A DUI case in Texas was recently dismissed. The defendant performed well on a field sobriety test, but the police breathalyzer pegged him at well above the limit. According to his defense attorney, the reason was completely innocent: he was on the keto diet, and it had skewed his breathalyzer results.

Low-carbohydrate diets like the keto diet work by putting the body into a state of ketosis. During ketosis, the liver breaks down body fat and uses it for fuel. This process creates acetone, which is then released through the breath as isopropyl alcohol. This is not the same alcohol that can get you drunk -- that is called ethanol. Is it possible that breathalyzer tests could confuse isopropyl alcohol with ethanol and wrongly declare someone intoxicated?

It ight be. Two experts interviewed on the subject for Men's Health magazine agreed that inexpensive personal breathalyzers probably can't differentiate between the two types of alcohol, so a person on the keto diet might test as more intoxicated than they actually were.

The versions used by police, however, use a different technology than the ones people buy to monitor their own blood alcohol content. And, according to Men's Health, the manufacturers of police breathalyzers say their devices can tell the difference between isopropyl alcohol and ethanol. Allegedly, only ethanol is counted in the test result.

That said, a criminal defense attorney told Men's Health that he had been unable to find any peer-reviewed studies proving these devices can differentiate.
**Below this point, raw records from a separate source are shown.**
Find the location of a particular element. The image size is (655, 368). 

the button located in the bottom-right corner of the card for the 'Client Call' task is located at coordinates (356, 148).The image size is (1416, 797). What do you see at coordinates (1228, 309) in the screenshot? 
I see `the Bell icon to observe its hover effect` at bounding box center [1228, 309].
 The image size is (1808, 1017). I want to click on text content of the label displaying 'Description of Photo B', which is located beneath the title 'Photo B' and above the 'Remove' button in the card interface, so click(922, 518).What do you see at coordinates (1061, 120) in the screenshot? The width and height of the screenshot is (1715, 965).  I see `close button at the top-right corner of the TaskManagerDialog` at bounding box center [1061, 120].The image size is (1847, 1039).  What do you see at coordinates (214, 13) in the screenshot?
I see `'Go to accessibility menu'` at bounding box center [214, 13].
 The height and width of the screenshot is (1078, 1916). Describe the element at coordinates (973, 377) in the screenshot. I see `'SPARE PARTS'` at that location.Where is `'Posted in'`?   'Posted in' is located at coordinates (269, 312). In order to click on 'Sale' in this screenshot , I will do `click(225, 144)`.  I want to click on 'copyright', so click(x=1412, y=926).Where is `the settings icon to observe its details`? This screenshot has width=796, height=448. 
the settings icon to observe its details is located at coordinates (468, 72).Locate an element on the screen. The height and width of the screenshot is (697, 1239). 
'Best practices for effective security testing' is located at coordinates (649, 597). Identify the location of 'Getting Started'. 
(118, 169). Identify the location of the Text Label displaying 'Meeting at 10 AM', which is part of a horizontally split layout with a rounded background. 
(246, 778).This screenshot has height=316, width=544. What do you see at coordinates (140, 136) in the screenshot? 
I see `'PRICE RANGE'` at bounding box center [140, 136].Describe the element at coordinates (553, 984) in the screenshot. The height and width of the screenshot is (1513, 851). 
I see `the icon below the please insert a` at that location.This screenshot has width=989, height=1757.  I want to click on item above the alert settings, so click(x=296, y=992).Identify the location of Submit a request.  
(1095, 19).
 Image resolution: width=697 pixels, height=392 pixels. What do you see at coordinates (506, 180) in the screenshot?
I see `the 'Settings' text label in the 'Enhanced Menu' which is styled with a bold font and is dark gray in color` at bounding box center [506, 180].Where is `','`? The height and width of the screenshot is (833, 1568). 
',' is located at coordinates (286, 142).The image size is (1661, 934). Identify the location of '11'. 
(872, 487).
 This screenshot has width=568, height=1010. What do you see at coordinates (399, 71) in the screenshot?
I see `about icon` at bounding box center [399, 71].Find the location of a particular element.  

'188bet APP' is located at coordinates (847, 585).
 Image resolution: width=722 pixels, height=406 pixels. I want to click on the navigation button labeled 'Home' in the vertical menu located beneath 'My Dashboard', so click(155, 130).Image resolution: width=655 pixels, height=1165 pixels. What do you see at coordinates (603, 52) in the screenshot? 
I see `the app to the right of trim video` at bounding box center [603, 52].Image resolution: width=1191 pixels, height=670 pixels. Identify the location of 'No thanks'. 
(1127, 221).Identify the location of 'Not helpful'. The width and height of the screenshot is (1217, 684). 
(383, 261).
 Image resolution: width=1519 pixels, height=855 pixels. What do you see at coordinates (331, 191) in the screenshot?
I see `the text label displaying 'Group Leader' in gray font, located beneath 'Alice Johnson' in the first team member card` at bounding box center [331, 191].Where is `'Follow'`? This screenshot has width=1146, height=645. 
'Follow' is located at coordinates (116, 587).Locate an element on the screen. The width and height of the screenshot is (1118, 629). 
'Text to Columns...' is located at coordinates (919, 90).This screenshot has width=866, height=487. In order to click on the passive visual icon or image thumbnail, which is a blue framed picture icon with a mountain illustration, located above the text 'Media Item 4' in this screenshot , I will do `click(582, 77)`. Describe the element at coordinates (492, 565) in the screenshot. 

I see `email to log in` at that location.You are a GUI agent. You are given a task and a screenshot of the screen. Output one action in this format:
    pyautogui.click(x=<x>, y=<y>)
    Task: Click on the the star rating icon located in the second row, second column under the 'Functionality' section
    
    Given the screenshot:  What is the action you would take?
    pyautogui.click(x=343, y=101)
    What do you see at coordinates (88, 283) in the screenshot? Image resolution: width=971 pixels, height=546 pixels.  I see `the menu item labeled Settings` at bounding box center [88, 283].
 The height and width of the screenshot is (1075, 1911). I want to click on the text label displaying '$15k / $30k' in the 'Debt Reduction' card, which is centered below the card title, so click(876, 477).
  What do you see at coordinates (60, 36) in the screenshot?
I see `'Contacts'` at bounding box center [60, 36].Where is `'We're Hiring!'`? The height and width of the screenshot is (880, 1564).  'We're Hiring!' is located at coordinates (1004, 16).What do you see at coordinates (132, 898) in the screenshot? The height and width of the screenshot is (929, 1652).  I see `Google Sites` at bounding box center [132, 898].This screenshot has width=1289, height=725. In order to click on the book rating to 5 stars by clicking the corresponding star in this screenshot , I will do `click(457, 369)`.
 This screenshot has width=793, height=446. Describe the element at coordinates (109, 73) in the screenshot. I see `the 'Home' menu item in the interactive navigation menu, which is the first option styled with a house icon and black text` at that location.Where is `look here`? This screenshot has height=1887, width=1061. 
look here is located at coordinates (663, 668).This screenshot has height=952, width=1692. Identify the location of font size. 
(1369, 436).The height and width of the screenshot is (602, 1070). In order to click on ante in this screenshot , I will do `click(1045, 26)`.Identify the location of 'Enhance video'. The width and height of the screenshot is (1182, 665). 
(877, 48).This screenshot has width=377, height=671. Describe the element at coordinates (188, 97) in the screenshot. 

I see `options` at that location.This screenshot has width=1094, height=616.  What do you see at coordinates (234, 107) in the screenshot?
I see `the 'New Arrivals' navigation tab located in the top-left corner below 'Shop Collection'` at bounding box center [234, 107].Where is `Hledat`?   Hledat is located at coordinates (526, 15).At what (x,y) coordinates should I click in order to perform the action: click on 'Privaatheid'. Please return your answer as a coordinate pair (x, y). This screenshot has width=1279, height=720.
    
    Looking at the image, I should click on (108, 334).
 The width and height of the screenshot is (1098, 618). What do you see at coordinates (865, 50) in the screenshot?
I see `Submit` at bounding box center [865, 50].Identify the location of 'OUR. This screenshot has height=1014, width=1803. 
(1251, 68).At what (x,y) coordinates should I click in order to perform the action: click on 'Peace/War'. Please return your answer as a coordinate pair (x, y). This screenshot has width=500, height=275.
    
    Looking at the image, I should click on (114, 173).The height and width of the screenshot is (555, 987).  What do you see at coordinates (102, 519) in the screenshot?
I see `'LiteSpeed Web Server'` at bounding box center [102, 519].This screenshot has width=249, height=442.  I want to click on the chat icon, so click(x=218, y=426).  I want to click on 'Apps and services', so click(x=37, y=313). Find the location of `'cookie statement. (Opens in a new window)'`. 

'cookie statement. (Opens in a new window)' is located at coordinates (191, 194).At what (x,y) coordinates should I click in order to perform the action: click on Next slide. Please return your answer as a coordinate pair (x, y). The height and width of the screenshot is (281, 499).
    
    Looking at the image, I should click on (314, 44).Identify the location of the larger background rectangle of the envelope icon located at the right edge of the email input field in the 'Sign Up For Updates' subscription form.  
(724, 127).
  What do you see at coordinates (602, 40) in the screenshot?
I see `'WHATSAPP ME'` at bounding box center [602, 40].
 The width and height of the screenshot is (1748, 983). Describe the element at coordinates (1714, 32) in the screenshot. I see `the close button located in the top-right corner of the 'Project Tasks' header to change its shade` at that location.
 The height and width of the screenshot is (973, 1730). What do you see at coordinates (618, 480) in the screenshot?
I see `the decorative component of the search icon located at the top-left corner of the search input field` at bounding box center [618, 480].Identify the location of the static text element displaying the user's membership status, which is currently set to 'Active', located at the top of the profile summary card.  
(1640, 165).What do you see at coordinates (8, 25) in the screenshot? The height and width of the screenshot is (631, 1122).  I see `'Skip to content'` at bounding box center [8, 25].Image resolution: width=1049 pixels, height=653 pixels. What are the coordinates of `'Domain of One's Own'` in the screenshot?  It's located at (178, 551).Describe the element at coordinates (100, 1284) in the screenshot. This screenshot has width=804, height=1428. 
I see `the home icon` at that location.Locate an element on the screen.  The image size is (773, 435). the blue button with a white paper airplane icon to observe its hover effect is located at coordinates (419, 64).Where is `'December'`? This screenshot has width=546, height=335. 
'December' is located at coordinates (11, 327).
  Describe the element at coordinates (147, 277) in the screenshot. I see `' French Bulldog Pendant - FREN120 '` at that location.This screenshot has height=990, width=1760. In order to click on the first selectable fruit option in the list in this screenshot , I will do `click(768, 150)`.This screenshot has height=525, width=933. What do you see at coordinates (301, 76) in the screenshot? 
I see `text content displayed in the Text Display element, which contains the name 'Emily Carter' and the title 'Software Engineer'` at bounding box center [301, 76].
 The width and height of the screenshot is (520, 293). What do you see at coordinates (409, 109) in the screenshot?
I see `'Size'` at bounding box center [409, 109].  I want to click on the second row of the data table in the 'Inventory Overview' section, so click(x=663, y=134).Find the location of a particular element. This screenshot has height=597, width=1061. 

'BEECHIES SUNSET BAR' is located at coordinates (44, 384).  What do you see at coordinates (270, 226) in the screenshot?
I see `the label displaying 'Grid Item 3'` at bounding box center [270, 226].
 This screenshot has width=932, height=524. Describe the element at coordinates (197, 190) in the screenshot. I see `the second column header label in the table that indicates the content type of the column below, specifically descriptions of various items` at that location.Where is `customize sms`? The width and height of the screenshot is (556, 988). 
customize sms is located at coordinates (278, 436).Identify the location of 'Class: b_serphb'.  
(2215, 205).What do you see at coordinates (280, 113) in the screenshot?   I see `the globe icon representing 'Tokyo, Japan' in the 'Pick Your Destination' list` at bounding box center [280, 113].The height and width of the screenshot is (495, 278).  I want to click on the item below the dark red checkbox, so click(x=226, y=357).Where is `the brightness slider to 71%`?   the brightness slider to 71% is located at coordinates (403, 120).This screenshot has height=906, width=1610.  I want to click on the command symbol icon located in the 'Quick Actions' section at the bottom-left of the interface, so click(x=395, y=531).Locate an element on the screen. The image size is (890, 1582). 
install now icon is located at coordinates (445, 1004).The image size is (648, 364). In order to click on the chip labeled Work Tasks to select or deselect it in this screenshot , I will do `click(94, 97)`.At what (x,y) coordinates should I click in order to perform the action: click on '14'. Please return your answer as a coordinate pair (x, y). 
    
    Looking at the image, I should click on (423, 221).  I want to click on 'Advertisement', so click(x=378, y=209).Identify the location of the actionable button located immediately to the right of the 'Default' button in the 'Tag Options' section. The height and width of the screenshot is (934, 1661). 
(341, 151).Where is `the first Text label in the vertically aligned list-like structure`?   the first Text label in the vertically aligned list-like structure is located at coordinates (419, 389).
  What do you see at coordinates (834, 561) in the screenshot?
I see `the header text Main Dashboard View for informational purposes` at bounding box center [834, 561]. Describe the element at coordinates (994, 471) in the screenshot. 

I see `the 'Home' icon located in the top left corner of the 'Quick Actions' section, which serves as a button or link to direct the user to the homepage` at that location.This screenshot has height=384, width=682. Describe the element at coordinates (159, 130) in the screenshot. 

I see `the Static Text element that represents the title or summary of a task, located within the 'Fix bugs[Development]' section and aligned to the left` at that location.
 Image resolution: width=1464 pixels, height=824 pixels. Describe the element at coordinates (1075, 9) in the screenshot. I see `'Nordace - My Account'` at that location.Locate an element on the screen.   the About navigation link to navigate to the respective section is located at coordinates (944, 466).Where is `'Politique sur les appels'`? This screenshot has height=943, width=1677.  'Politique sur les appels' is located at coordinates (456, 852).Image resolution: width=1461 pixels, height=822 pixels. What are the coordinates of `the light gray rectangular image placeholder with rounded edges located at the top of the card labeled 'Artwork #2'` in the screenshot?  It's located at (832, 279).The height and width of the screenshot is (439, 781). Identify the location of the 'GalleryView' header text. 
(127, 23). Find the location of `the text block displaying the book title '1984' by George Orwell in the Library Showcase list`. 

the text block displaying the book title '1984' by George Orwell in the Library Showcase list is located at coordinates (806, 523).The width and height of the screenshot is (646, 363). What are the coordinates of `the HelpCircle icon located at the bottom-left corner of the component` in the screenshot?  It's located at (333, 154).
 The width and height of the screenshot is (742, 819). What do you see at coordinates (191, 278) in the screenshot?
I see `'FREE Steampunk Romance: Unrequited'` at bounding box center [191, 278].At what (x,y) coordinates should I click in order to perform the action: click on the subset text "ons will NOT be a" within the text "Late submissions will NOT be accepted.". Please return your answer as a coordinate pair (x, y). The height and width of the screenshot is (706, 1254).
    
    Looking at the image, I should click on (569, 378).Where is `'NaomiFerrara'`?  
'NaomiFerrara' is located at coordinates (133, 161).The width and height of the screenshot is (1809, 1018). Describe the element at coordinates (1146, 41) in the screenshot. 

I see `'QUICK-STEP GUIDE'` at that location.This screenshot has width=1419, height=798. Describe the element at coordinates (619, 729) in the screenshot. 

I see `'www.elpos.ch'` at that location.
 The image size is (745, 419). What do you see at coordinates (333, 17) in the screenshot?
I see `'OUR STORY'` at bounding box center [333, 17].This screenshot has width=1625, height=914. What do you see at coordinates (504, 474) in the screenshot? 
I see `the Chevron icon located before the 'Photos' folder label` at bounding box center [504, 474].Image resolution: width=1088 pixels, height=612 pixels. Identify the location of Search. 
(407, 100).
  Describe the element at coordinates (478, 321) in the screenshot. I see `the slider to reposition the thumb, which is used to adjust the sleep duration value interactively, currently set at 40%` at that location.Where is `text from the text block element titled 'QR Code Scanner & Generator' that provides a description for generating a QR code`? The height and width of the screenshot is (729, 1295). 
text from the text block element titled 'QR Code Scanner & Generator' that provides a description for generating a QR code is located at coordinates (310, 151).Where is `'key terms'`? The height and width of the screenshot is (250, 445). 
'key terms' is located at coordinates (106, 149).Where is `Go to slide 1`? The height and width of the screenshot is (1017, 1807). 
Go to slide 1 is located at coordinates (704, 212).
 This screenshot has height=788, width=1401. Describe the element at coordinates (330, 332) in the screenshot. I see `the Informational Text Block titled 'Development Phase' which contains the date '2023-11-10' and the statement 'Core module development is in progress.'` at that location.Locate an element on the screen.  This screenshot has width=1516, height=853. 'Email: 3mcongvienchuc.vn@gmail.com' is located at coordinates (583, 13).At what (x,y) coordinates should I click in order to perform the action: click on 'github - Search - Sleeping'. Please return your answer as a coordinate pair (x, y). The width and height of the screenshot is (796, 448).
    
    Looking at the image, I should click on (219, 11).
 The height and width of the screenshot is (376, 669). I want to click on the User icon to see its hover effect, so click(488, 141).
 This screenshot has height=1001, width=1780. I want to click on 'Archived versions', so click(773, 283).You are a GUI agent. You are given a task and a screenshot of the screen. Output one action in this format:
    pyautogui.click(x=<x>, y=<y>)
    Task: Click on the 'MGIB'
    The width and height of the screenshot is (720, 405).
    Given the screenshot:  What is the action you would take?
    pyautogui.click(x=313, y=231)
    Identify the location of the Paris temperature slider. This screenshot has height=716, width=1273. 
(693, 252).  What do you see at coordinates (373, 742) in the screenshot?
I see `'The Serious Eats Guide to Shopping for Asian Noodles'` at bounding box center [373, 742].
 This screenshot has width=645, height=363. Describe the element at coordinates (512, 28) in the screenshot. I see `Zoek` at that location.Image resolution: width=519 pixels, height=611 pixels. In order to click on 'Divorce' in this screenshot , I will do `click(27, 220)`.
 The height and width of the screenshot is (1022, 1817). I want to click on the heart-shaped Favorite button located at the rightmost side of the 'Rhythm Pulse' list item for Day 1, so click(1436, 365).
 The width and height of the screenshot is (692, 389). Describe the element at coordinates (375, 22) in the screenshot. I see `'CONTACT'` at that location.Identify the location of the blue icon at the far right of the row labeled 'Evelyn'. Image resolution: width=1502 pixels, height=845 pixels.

Ultimately, ketosis probably wouldn't create enough isopropyl alcohol in your breath to cause a positive test result if you had not been drinking. If a breathalyzer could not differentiate the two alcohols, however, the isopropyl alcohol might be enough to put you over the limit when you would otherwise be just under it.

Keto might affect ignition interlock devices

There are few published papers on this topic, but one Swedish researcher found that acetone sometimes gets converted to isopropanol, which might be more difficult to differentiate from ethanol. It is oxidized by police-style breathalyzers in the same way as ethanol.

In his paper, he noted that a man on a low-carb diet struggled to start a company car that was fitted with an ignition interlock. The engine wouldn't start unless the driver tested lower than 0.02, but the man in ketosis couldn't start it.

If you have been charged with DUI and are on a low-carb diet, you should definitely share this information with your defense attorney. Also, other medical conditions such as diabetes can interfere with breathalyzers. Being on the keto diet will not get you a free pass on a DUI charge, but hiring an experienced DUI attorney can help determine what role, if any, the diet could have had on alcohol results.